> _Your instructions_: The response must contain every line from the records below that has "agent".
=====
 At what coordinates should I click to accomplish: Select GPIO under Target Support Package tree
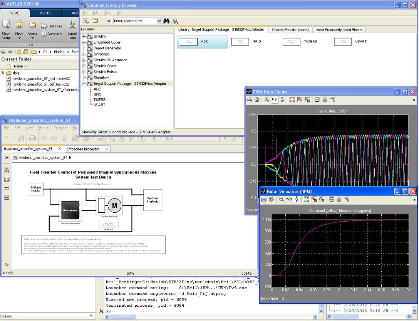(x=97, y=94)
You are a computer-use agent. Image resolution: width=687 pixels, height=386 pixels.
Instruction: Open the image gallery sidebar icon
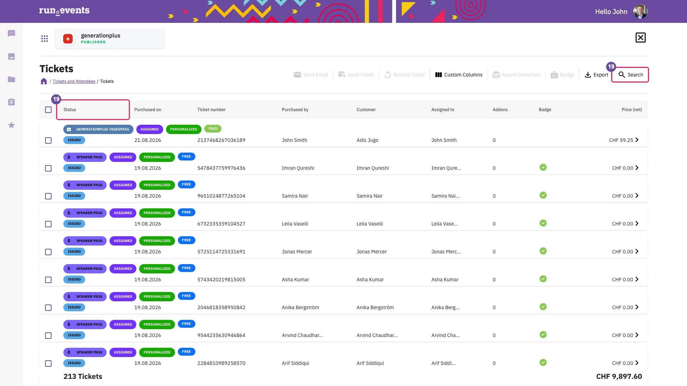11,56
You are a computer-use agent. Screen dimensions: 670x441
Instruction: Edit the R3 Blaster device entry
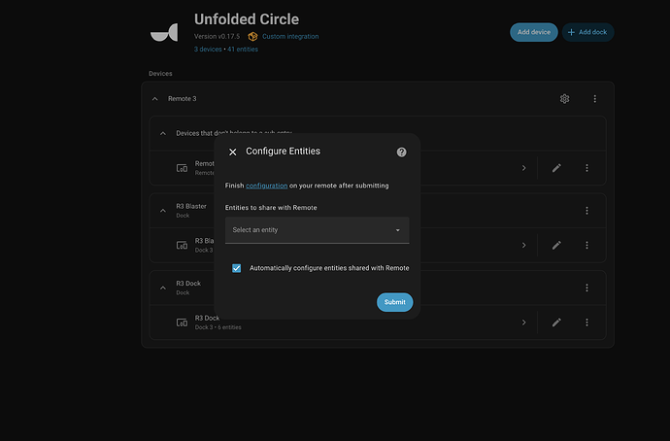click(556, 245)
=====
> _Solved exercise_:
You are a computer-use agent. Image resolution: width=687 pixels, height=386 pixels.
You are a computer-use agent. Screen dimensions: 670x441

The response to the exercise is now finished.